◆ **RAW RECORDS**
§ §
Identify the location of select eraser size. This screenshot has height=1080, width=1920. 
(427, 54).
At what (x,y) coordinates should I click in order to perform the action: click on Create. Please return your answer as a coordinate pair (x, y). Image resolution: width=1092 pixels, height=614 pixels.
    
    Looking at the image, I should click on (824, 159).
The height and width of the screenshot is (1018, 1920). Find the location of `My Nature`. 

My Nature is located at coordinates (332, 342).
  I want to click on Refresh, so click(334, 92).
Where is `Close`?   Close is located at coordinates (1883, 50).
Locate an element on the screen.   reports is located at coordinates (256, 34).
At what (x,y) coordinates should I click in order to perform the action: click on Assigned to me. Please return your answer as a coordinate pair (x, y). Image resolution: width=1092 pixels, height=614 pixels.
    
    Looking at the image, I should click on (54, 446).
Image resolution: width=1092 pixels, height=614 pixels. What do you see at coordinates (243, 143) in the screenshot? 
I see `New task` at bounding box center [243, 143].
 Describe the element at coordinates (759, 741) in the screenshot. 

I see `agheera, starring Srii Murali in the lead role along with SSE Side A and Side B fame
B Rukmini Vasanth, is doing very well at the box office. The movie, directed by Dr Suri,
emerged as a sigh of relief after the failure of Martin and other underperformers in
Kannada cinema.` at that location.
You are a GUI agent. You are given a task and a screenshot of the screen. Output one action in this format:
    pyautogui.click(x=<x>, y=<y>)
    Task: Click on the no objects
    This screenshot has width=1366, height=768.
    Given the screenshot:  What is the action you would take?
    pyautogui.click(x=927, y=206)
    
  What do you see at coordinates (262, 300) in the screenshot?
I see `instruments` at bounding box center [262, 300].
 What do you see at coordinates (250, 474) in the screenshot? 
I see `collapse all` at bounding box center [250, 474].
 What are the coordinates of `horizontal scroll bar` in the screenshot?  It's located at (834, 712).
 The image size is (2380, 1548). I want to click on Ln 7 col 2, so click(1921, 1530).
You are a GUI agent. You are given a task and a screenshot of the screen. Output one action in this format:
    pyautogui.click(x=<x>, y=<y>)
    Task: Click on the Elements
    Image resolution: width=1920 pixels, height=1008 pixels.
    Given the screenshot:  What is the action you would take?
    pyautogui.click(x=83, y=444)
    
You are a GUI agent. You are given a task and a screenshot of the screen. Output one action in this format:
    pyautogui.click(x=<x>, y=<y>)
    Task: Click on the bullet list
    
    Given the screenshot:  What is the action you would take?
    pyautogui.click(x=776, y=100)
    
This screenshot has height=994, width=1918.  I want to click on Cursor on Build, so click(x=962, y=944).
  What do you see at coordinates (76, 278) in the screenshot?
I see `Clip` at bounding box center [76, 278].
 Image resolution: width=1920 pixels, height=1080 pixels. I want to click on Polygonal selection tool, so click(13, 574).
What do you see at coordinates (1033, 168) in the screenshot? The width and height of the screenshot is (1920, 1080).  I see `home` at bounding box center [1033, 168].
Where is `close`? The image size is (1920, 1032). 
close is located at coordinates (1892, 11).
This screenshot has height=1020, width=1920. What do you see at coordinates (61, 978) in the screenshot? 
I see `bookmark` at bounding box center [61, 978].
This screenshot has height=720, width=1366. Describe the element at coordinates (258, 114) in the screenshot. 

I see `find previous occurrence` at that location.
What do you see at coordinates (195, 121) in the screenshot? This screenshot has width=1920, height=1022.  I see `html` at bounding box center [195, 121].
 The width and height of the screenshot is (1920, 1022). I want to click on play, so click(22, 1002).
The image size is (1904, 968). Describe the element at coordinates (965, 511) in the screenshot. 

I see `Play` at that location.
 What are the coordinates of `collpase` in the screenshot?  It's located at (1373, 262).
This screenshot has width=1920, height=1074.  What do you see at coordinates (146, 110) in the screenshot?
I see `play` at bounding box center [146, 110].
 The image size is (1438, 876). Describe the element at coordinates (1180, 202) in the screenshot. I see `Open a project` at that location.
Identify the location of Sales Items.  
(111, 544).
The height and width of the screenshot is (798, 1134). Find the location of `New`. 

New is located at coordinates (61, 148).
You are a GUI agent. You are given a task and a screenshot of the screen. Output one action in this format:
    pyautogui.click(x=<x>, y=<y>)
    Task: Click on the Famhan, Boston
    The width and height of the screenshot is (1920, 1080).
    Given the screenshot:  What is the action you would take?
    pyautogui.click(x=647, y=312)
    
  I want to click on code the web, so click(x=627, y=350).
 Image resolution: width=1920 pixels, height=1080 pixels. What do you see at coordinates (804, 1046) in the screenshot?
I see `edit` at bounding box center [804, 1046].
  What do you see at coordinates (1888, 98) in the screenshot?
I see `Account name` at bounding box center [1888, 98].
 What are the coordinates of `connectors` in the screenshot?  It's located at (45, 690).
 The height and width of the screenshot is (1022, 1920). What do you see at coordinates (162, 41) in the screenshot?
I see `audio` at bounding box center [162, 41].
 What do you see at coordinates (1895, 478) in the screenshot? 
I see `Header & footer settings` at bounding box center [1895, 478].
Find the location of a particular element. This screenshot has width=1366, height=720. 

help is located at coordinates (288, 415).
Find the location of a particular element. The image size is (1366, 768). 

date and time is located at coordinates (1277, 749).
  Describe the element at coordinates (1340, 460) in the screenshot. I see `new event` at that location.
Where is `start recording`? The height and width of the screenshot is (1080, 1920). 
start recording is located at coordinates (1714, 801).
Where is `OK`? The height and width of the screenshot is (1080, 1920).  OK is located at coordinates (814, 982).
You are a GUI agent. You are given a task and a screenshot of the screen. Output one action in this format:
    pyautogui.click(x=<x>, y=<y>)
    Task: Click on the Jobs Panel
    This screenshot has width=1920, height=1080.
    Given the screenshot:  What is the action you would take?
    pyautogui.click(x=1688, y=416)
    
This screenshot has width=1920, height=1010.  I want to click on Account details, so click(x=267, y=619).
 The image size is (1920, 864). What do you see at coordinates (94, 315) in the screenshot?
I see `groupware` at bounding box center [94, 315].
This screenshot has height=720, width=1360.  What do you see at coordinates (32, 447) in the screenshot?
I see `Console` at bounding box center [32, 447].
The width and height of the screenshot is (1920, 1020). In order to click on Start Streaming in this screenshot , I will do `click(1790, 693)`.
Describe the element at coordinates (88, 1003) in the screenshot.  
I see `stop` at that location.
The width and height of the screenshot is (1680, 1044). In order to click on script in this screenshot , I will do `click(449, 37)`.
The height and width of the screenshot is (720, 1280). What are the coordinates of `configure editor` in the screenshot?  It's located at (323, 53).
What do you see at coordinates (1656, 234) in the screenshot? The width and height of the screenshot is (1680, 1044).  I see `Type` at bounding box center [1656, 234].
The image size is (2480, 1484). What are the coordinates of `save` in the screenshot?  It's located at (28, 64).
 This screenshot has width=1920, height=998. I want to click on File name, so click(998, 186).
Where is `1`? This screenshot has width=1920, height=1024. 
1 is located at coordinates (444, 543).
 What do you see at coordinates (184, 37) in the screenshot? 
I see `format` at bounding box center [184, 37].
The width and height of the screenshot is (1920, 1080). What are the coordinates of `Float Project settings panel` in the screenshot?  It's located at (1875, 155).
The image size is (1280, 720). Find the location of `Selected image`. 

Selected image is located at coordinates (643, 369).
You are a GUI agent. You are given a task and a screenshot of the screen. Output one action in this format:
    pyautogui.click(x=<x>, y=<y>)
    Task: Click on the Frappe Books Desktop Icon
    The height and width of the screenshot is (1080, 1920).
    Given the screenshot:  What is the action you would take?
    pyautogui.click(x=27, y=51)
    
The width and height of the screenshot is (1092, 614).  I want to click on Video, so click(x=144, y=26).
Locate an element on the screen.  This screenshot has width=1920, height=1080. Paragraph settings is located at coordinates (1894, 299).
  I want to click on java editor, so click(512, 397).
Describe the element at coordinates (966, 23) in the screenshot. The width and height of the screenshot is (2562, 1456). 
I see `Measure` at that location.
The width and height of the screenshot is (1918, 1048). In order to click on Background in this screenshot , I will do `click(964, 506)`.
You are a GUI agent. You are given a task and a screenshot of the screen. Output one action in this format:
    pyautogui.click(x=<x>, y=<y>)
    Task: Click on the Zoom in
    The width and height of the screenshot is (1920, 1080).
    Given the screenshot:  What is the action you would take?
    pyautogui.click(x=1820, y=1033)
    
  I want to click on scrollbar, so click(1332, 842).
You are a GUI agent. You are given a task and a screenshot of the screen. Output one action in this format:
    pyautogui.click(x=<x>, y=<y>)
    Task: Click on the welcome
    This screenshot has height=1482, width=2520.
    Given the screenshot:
§ §
◆ **EXERCISE DETAILS**
Could you gather every line in the items above that contains the word "Nature" and copy each one out?

◆ **FINAL RESULT**
The height and width of the screenshot is (1018, 1920). Find the location of `My Nature`. 
My Nature is located at coordinates (332, 342).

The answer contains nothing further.